Monday, September 12, 2016

Paul Krugman, "Thugs and Kisses": Is America's Media Spin-Doctoring a Hillary Clinton Neurological Problem?



Hillary Clinton collapsed yesterday owing to the deplorable 79 degree heat, as MSNBC would have us believe? I don't think so. How many other people collapsed at the event in New York City commemorating the 9/11 attack on the Twin Towers?

Hillary collapsed as a consequence of pneumonia? What kind of pneumonia? Walking pneumonia (Mycoplasma pneumonia)? Again, highly unlikely. Hillary's coughing fits have persisted for far too long, and walking pneumonia is ordinarily self-limiting, i.e. it will run its course after several weeks or, at most, a few months. Also, if she had pneumonia, why did she hug that little girl with her germy hands after emerging from Chelsea's apartment (all staged, of course)?

At the risk of being accused of promoting a conspiracy theory, my guess is that she is indeed suffering from a neurological problem, which is also partially responsible for her incessant nodding like a bobblehead doll. Not true? Then why didn't she go to the hospital after collapsing, as any reasonable person would have done, and reveal the test results?

In his latest New York Times op-ed entitled "Thugs and Kisses" (how many people has Hillary kissed since purportedly contracting pneumonia?), Paul Krugman does not mention Hillary's medical episode yesterday. (What a surprise!) Rather, Paul is consumed with Trump's "effusive praise for Vladimir Putin," which is indeed despicable. Krugman proceeds to observe:

"Russia does, of course, have a big military, which it has used to annex Crimea and support rebels in eastern Ukraine. But this muscle-flexing has made Russia weaker, not stronger. Crimea, in particular, isn’t much of a conquest: it’s a territory with fewer people than either Queens or Brooklyn, and in economic terms it’s a liability rather than an asset, since the Russian takeover has undermined tourism, its previous mainstay.

An aside: Weirdly, some people think there’s a contradiction between Democratic mocking of the Trump/Putin bromance and President Obama’s mocking of Mitt Romney, four years ago, for calling Russia our 'No. 1 geopolitical foe.' But there isn’t: Russia has a horrible regime, but as Mr. Obama said, it’s a 'regional power,' not a superpower like the old Soviet Union."
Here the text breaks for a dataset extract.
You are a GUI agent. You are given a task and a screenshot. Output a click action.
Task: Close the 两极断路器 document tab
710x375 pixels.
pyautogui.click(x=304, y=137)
But whereas Krugman makes note of Russian territorial designs upon Crimea and eastern Ukraine, he makes no mention of Russia's involvement in Syria or Obama's pusillanimous surrender to Putin as regards American involvement in that struggle, which affects the future of the entire Middle East. As we are told by DEBKAfile in a September 10, 2016 article entitled "Obama hands Syria over to Putin":

"The Syrian cease-fire agreement that US Secretary of State John Kerry and Russian Foreign Minister Sergey Lavrov announced Friday night, September 9, in Geneva hands Syrian affairs over to Russia’s President Vladimir Putin and the country’s military.

. . . .

According to DEBKAfile’s intelligence and Mid East sources, Putin virtually shut the door on further cooperation with the United States in Syria. He highhandedly informed Obama that he now holds all the high cards for controlling the Syrian conflict, whereas Washington was just about out of the game.

Putin picked up the last cards, our sources disclose, in a secret deal with Erdogan for Russian-Turkish collaboration in charting the next steps in the Middle East.

. . . .

It now turns out that, just as the Americans sold the Syrian Kurds down the river to Turkey (when Vice President Joe Biden last month ordered them to withdraw from their lands to the eastern bank of the Euphrates River or lose US support), so too are the Turks now dropping the Syrian rebels they supported in the mud by re-branding them as 'terrorists.'"

Bottom line, Russia is no longer a mere "regional power," as Krugman would have us believe. Obama has allowed Russia to extend its power and dominance far beyond its borders.

Krugman concludes his opinion piece by declaring:

"When Mr. Trump and others praise Mr. Putin as a 'strong leader,' they don’t mean that he has made Russia great again, because he hasn’t. He has accomplished little on the economic front, and his conquests, such as they are, are fairly pitiful. What he has done, however, is crush his domestic rivals: Oppose the Putin regime, and you’re likely to end up imprisoned or dead. Strong!"

True, "Oppose the Putin regime, and you're likely to end up imprisoned or dead." Whereas if you oppose the Obama regime, you are only apt to have your taxes audited.

1 comment:

  1. June 23, 2016 news

    http://www.popularmechanics.com/military/navy-ships/a21484/russia-nuclear-powered-icebreaker/

    "Russia Built a Big, Bad Nuclear-Powered Icebreaker to Win the Arctic


    ​Should the U.S. be worried about the "icebreaker gap?"​ "

    [as for Krugman's opinion of Crimea? now we know Krugman forgot he once could connect dots between history, geography, and economics.